> [TASK BRIEF]
Drop the pictures; give again exactly the lines from the one holding "Task: Click the right arrow translate icon" through the end of the data.
-----
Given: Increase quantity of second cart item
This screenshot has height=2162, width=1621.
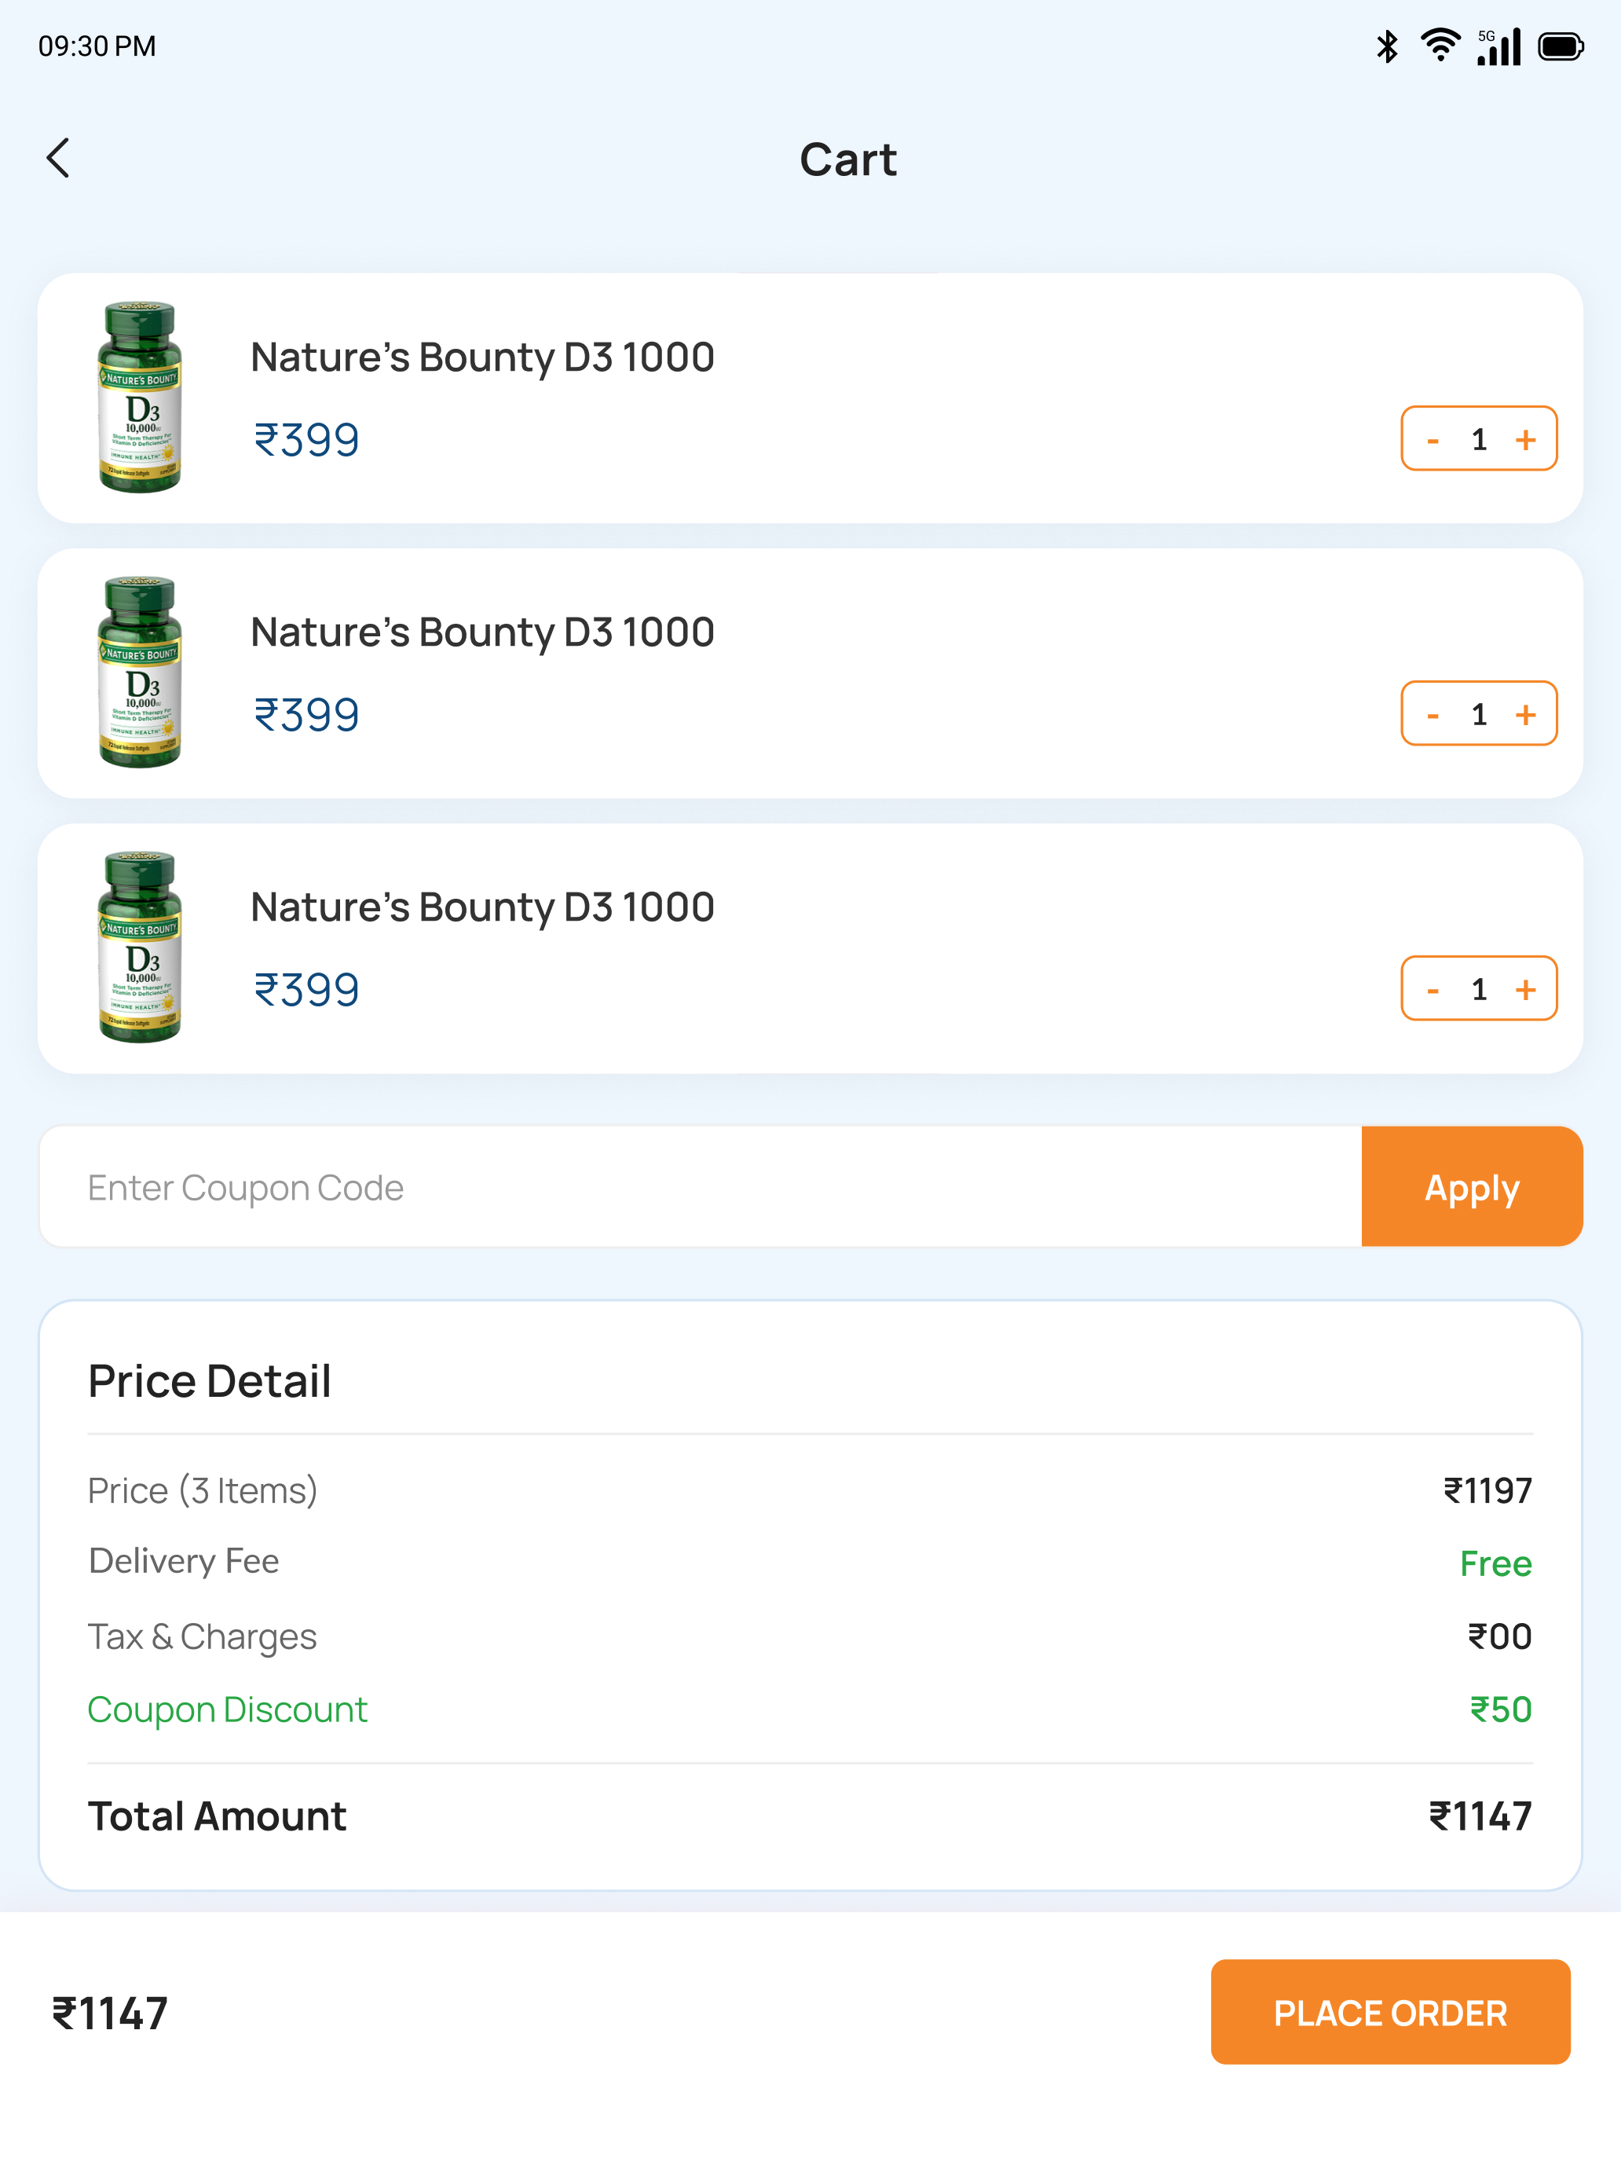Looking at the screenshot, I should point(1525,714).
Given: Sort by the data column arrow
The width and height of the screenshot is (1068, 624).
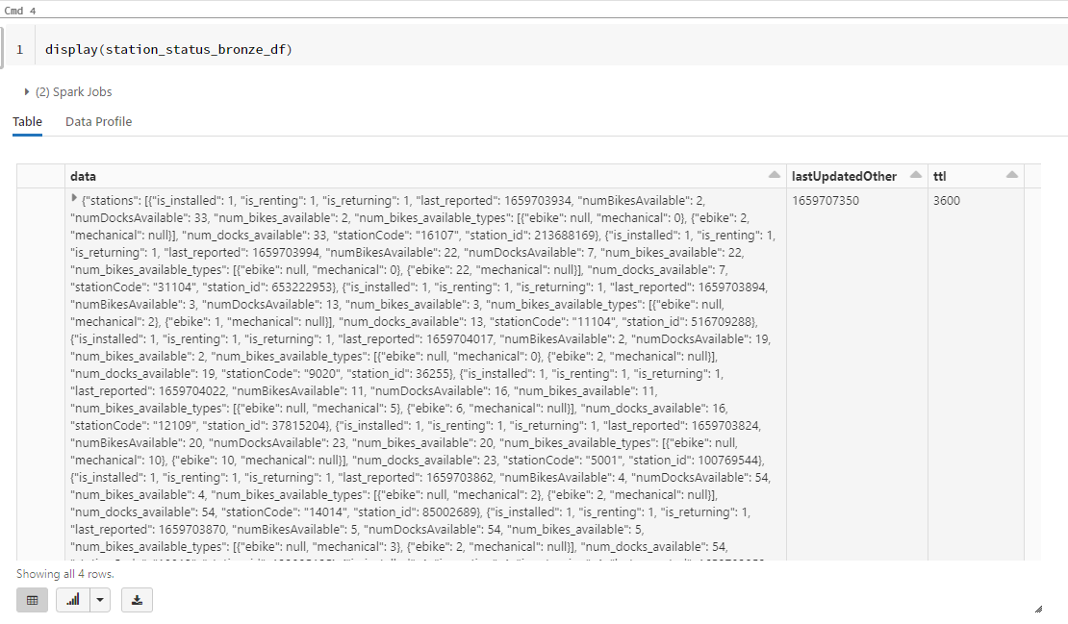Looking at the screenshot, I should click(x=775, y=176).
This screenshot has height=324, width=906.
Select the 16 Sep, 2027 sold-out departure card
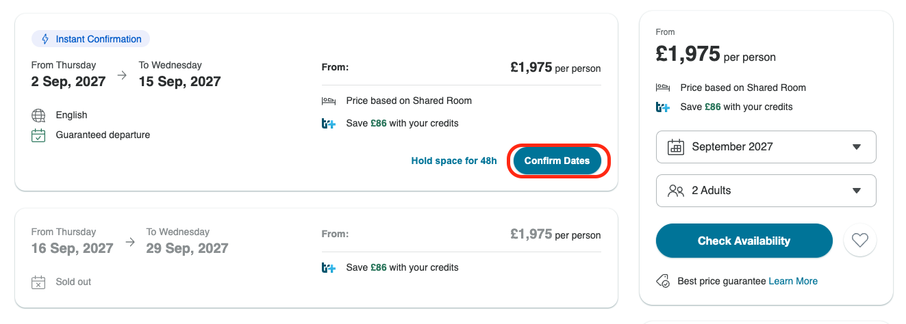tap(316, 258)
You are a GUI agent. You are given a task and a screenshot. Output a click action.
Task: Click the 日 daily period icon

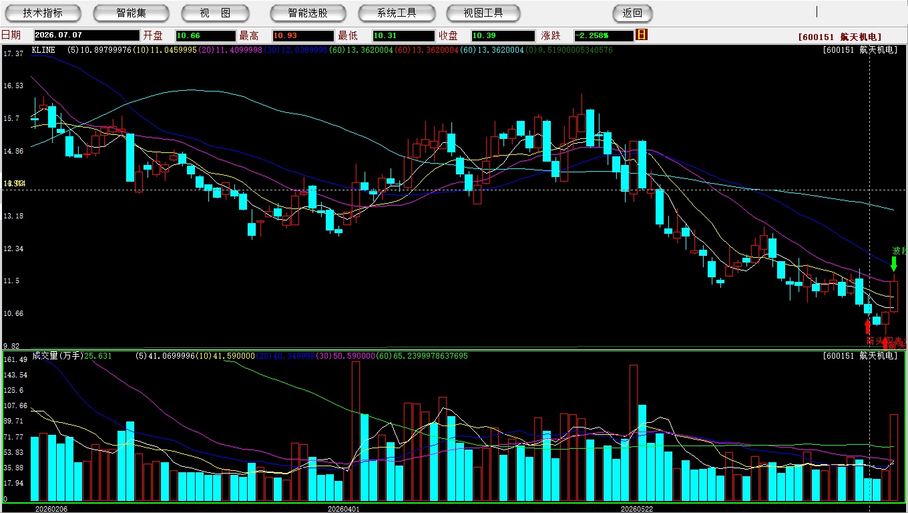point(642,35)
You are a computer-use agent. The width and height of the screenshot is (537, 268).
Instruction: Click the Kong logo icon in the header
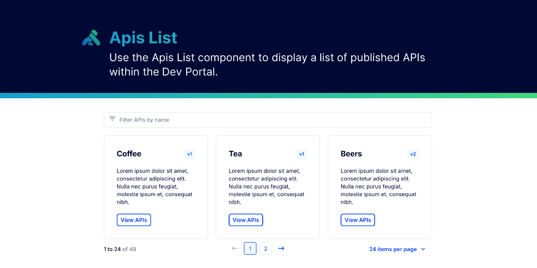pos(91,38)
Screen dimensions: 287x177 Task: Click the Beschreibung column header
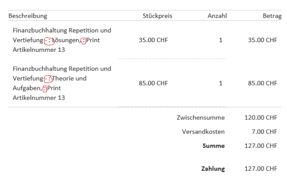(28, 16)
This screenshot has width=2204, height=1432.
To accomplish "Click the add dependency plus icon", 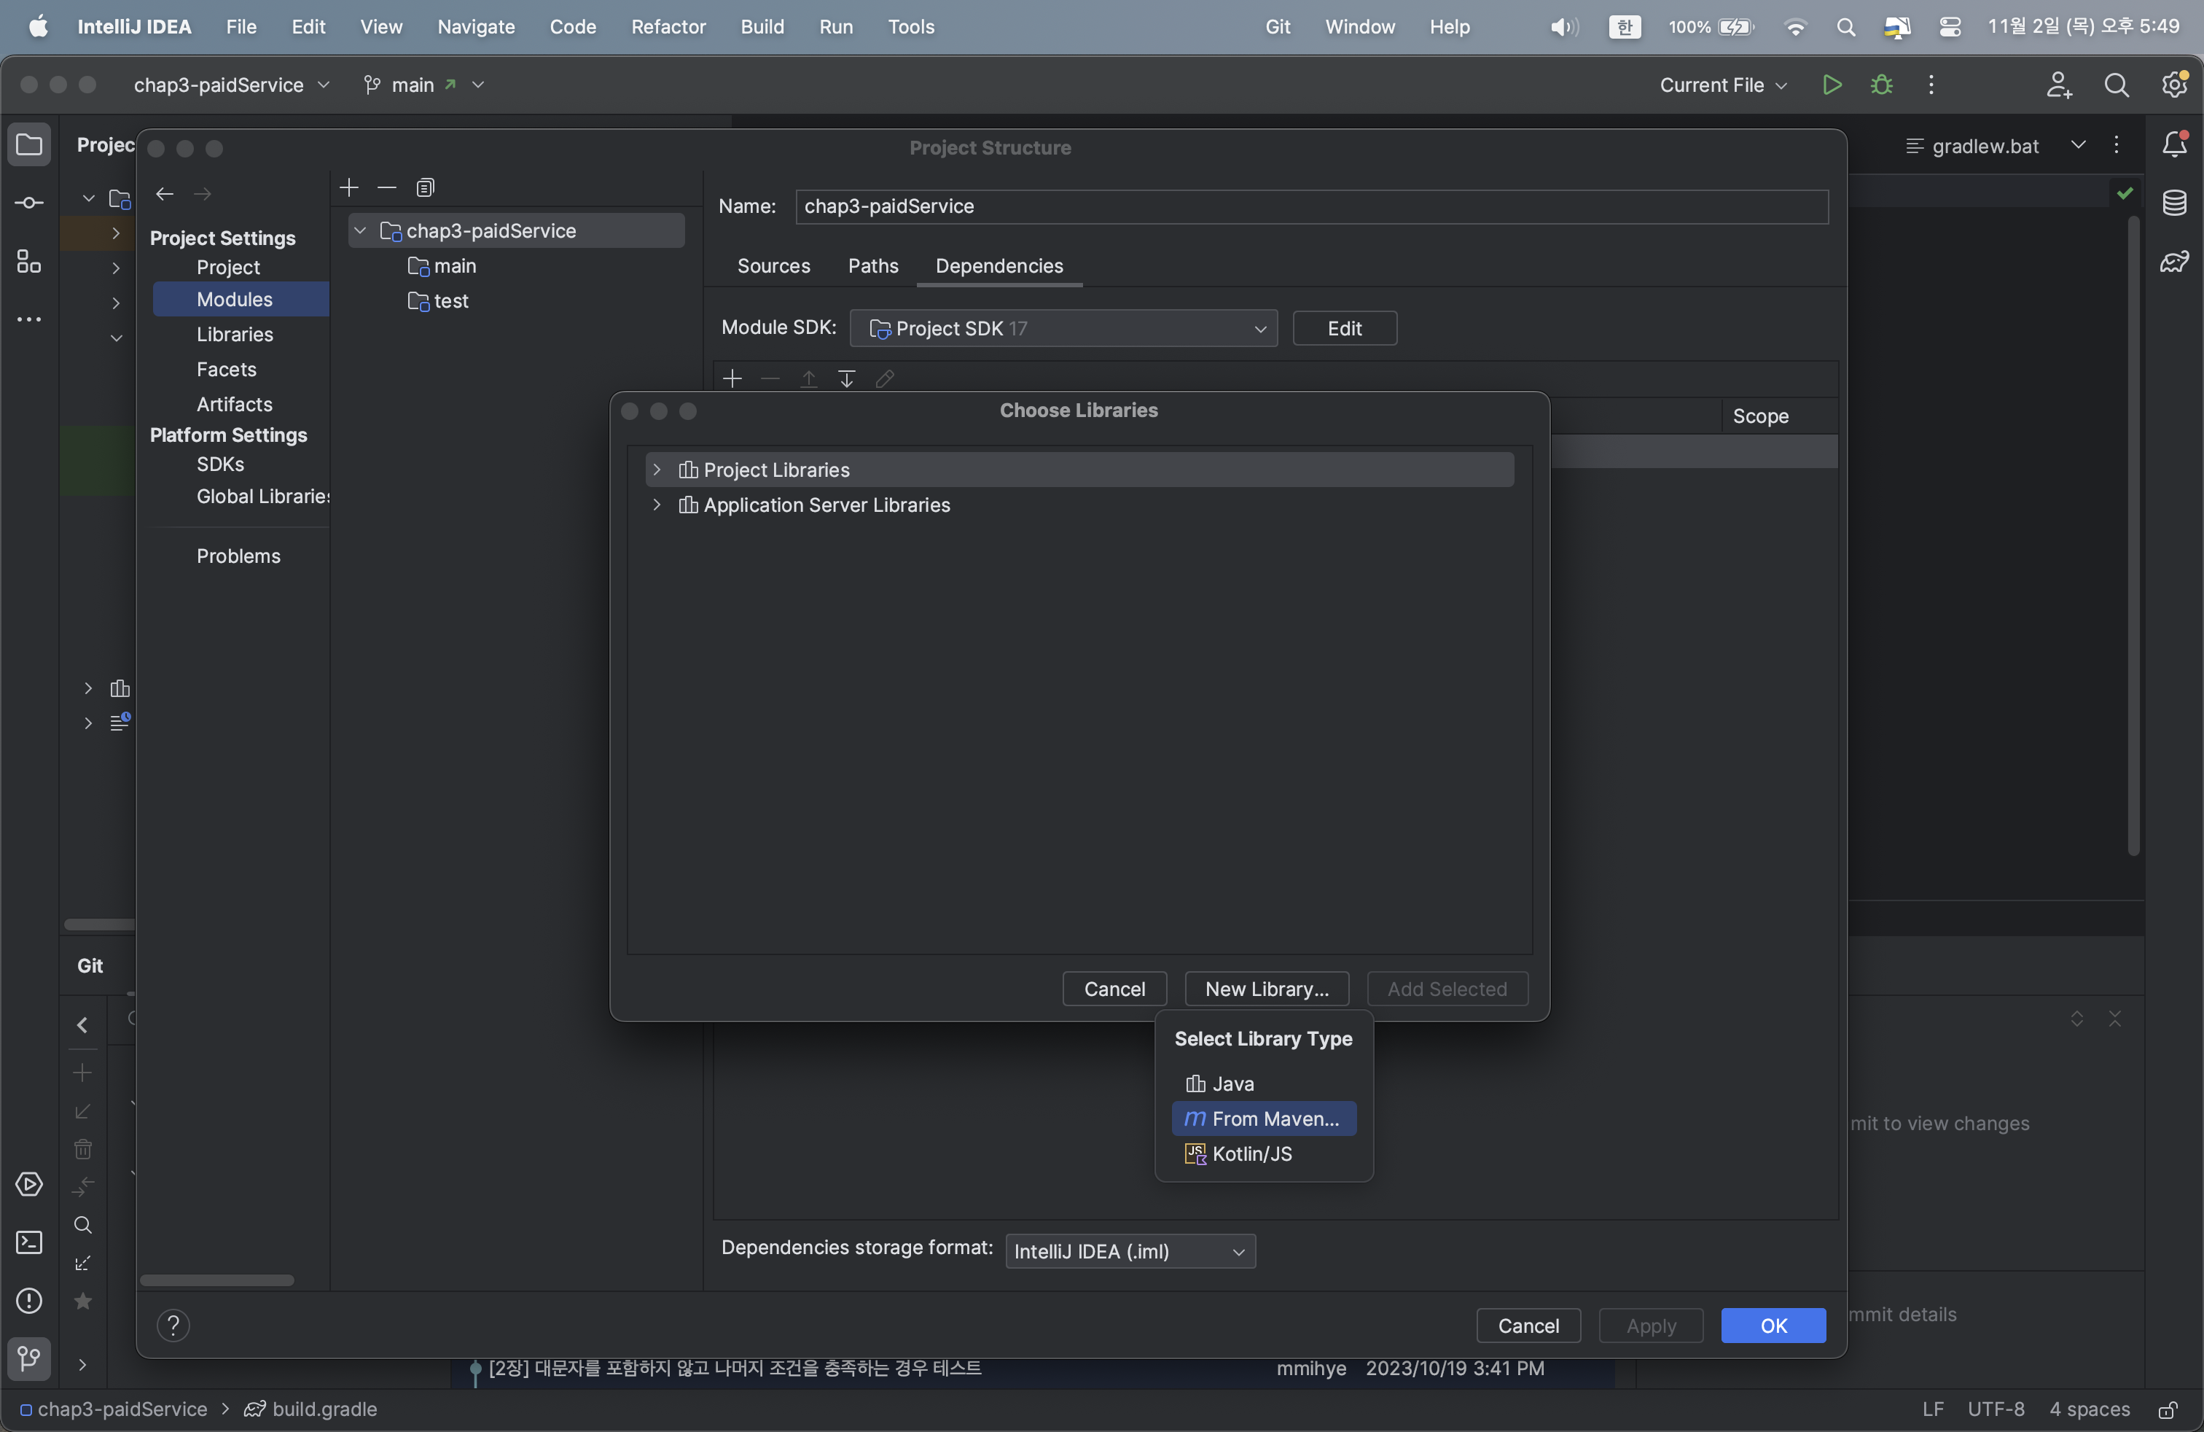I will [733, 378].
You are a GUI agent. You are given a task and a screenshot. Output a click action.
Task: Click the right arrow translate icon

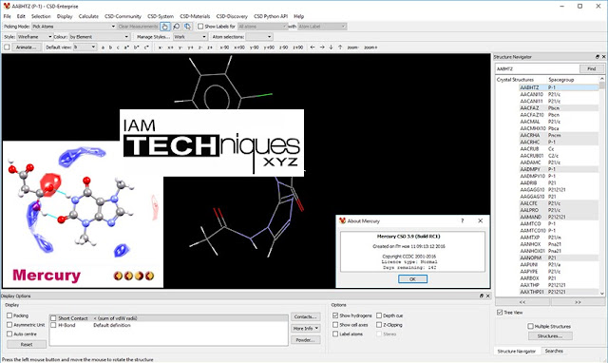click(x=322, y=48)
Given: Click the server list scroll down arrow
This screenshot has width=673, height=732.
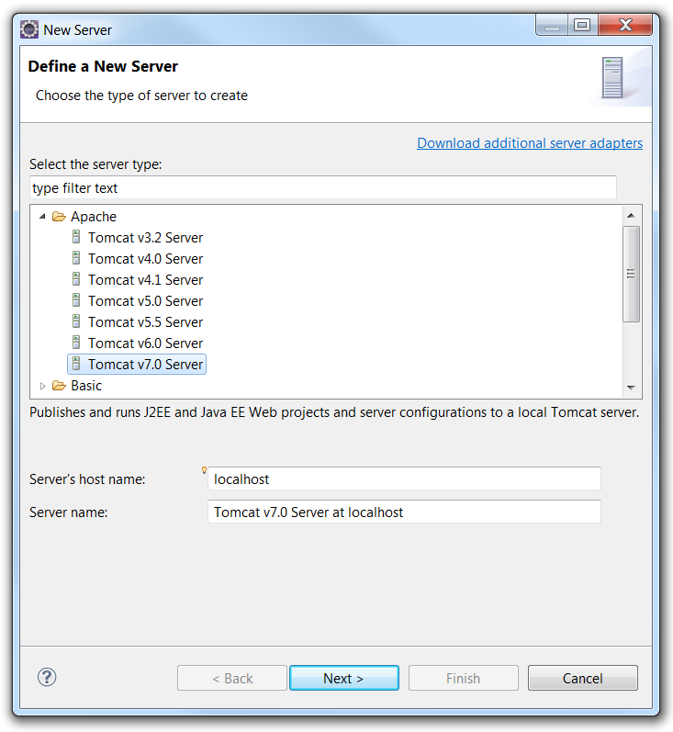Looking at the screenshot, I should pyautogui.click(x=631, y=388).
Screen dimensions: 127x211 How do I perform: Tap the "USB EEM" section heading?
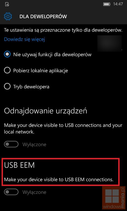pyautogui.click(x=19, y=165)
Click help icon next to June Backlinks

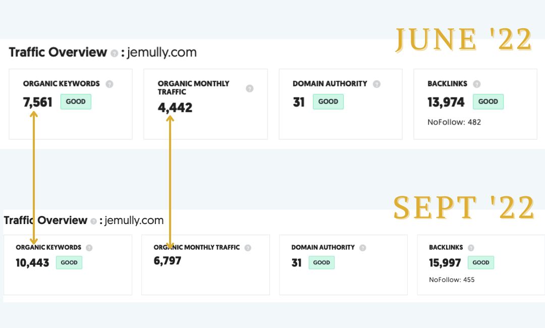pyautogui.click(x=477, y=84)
-----
> [ANSWER SECTION]
Task: Click the right arrow translate icon

click(x=322, y=48)
Given: Click the server list scroll down arrow
This screenshot has width=673, height=732.
Looking at the screenshot, I should pyautogui.click(x=631, y=388).
Screen dimensions: 127x211 How do I perform: Tap the "USB EEM" section heading?
pyautogui.click(x=19, y=165)
Click help icon next to June Backlinks

pyautogui.click(x=477, y=84)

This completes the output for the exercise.